Басовитый наклонил голову.
«Так ясно ему или неясно?» В конце концов, это не обязательно выразить словами, это выражается действием. Лещев знает его, и этого разговора достаточно.
— Подумай, Федор.
Басовитый ушел, молчаливый, замкнутый.
— Хорошо, что ты в Синь-озерах окопался, — сказал Лещев. Перед ним и перед Кириллом лежали карты. — Там-то у нас и пусто. Мы сосредоточили силы свои на основных магистралях, на генеральных, так сказать, пунктах. Вот в чем дело. А Озеры твои для боевых действий местность неподходящая, фронт и двигался в стороне от них, — объяснял он обстановку. — В общем, тихое место, уверены немцы, и шифр-то дали ему «Голубая зона». И в голубой зоне спрятали аэродромы, бомбовые склады и всякое другое. Тут и железная дорога. Ты же знаешь, до войны и дорогой-то ее не считали. Так, «боковушка». Вот и гонят по ней составы… Бывает, даже очень важные. Но тут ловушка. Для немцев ловушка. Тут и самое рвать поезда. Особенно на участке Журавлиные кочки. Смотри — Кочки, вот они. И дальше — Шахоркин мост. Видишь, как расположен? — хлопнул ладонью. Он обращался к Кириллу и Ивашкевичу.
Ну и рука легла на карту! Сразу исчезли километров пятнадцать дороги, роща километра в четыре и с добрый километр оврага и даже северный край озера, лежавшего еще дальше. Потом все это возникло вновь: Лещев убрал руку.
— Щупай это место. А нащупаешь как следует, и рви. Решение обкома ты слышал. Ничего не пропускай на восток. Отряд твой, известно мне, вышколенный. Кирилл промолчал.
— Напрямую от Синь-озер до нас километров тридцать, — продолжал Лещев. — А вам же только напрямую, дороги-то заказаны!
Он сложил карту. Кирилл свернул и свою, сунул в карман пиджака.
— Конечно, отряд твой особый.

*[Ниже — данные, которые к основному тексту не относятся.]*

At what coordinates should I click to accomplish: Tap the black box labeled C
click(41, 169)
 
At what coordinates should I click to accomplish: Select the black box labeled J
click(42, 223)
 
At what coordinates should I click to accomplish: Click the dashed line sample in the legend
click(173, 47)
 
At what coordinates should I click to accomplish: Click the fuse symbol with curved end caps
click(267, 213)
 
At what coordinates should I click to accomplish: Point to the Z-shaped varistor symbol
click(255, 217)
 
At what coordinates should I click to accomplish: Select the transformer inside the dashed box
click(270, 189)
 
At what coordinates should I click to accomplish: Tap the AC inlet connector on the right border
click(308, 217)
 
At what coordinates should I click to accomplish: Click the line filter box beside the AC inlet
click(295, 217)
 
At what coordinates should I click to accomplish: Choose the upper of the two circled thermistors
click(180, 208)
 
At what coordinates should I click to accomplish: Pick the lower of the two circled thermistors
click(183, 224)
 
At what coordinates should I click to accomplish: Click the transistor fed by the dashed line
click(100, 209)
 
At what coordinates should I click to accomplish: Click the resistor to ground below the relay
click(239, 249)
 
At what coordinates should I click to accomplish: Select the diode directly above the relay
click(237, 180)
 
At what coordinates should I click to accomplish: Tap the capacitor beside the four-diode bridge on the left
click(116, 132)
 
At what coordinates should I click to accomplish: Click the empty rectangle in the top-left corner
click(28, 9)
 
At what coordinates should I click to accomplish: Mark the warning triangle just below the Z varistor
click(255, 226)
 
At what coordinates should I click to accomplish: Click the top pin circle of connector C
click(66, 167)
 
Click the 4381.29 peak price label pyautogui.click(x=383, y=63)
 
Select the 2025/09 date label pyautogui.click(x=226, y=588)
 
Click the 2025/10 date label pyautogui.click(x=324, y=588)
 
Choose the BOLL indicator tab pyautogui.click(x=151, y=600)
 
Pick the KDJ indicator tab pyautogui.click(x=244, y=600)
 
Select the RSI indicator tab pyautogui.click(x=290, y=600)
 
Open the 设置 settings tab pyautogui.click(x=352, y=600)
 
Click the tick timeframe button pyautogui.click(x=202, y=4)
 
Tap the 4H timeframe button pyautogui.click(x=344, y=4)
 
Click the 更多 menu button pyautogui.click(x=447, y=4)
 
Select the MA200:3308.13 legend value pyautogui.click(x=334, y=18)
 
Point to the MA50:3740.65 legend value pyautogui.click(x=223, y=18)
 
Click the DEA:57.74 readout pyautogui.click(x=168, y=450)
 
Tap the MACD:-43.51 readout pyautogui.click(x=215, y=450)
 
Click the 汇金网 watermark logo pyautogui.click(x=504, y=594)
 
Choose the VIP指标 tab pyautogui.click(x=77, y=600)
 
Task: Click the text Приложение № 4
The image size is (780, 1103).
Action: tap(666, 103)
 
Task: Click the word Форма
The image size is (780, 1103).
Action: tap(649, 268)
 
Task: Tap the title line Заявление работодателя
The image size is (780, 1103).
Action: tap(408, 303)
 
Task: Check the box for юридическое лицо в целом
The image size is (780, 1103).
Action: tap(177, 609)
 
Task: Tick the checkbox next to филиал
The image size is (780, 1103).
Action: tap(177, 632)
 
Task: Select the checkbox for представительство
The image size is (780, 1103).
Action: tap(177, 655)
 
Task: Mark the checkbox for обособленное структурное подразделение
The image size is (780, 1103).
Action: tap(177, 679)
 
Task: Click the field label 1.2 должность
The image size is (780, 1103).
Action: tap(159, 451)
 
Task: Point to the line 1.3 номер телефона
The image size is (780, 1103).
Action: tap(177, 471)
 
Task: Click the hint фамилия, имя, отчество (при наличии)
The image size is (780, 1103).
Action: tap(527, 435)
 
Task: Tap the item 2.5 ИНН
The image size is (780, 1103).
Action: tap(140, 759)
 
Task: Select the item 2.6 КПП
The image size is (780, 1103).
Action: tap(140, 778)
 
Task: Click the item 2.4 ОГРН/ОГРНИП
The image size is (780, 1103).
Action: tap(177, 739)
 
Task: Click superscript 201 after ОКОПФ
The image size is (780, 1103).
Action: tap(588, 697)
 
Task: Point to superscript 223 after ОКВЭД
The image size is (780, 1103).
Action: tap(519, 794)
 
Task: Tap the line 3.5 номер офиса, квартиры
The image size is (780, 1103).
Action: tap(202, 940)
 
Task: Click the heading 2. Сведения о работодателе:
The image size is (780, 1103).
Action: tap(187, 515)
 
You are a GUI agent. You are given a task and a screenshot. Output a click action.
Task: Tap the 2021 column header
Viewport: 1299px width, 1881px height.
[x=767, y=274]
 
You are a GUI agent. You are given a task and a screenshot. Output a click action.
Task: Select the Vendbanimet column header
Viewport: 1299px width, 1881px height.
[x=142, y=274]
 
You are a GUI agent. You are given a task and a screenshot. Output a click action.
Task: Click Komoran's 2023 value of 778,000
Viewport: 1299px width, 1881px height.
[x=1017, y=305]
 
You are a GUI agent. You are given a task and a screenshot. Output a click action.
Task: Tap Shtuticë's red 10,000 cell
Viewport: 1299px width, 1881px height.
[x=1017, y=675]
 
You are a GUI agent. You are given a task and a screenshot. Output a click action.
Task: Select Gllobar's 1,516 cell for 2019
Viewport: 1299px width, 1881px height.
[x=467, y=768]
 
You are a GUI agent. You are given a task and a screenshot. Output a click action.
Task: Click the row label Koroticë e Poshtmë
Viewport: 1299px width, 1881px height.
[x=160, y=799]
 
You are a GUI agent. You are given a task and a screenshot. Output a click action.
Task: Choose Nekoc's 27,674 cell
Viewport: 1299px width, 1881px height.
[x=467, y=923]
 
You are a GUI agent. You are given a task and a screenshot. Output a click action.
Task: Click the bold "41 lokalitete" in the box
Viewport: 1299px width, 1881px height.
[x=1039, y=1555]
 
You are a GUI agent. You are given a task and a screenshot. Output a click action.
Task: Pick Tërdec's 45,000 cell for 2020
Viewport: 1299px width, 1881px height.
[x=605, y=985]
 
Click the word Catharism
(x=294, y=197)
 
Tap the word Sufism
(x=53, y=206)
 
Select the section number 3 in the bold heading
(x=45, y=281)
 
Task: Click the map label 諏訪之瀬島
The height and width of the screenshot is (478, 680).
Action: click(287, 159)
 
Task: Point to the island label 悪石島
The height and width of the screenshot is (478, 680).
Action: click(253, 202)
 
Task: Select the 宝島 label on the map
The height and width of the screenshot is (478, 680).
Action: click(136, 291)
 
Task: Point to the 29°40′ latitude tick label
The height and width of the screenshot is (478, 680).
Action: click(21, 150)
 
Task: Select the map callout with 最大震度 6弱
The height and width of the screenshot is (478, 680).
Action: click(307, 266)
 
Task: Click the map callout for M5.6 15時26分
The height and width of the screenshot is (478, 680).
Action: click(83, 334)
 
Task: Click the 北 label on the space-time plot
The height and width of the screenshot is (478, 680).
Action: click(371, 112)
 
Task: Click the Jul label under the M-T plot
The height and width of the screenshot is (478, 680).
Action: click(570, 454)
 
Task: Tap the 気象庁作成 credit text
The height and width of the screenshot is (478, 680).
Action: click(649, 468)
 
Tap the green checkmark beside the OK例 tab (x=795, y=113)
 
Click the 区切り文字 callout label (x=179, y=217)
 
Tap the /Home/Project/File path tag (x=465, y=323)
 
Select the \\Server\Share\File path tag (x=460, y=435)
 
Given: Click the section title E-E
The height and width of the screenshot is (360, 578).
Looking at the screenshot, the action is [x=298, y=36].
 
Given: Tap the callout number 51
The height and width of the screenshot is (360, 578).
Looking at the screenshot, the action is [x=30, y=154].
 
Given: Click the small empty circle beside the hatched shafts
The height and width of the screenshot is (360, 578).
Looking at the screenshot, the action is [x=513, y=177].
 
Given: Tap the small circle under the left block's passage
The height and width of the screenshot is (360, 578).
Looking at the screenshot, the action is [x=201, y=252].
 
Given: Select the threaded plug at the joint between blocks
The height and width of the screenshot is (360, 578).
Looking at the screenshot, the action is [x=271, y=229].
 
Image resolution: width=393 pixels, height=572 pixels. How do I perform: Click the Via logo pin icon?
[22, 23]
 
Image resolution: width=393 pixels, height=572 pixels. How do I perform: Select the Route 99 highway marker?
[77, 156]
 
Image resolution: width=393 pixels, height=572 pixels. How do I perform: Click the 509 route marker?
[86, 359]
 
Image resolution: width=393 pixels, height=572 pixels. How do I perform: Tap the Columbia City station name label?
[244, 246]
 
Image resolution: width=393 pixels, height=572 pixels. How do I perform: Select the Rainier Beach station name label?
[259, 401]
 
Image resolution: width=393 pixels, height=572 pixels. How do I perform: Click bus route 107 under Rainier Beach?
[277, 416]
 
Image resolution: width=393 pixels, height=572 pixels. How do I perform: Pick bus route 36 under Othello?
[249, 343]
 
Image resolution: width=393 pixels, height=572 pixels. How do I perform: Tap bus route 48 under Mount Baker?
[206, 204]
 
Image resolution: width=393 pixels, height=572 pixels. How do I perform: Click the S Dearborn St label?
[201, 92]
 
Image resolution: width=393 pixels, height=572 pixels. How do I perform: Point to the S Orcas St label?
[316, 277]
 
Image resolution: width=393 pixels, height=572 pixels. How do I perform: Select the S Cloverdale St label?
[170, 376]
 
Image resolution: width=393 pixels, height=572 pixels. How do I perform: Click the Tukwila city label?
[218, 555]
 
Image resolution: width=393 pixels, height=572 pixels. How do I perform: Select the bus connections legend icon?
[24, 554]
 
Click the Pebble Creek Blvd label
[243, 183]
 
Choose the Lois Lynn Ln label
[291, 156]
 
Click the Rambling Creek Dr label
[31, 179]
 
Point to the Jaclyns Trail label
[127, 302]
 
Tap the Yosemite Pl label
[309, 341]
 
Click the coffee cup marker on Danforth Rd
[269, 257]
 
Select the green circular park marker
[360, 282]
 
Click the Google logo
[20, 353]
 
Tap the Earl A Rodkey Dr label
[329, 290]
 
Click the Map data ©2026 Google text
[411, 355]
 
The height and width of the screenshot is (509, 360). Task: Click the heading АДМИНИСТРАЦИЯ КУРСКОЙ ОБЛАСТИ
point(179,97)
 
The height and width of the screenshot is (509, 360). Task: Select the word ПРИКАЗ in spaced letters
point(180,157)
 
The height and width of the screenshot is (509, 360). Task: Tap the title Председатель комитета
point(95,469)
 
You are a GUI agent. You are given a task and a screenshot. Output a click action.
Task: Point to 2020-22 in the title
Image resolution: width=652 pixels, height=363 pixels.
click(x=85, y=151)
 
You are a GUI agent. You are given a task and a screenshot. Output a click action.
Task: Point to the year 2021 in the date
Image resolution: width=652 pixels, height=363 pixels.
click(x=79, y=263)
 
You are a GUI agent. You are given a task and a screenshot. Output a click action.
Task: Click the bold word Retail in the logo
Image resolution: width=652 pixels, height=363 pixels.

Военная разведка, и все такое, — сдвинул густые брови Лещев, и оттого показалось, что светлые его глаза потемнели. — Тут и мы тебе в помощь, — добавил он. — Начинайте.
Все поднялись.
В избу быстро вошел длинный худощавый майор, который вчера распорядился, чтоб пост пропустил Кирилла, Ивашкевича и Пашу. Кирилл узнал его. Тот был взволнован.
— Роза прискакала. Одна. Караул у Верхов перехватил.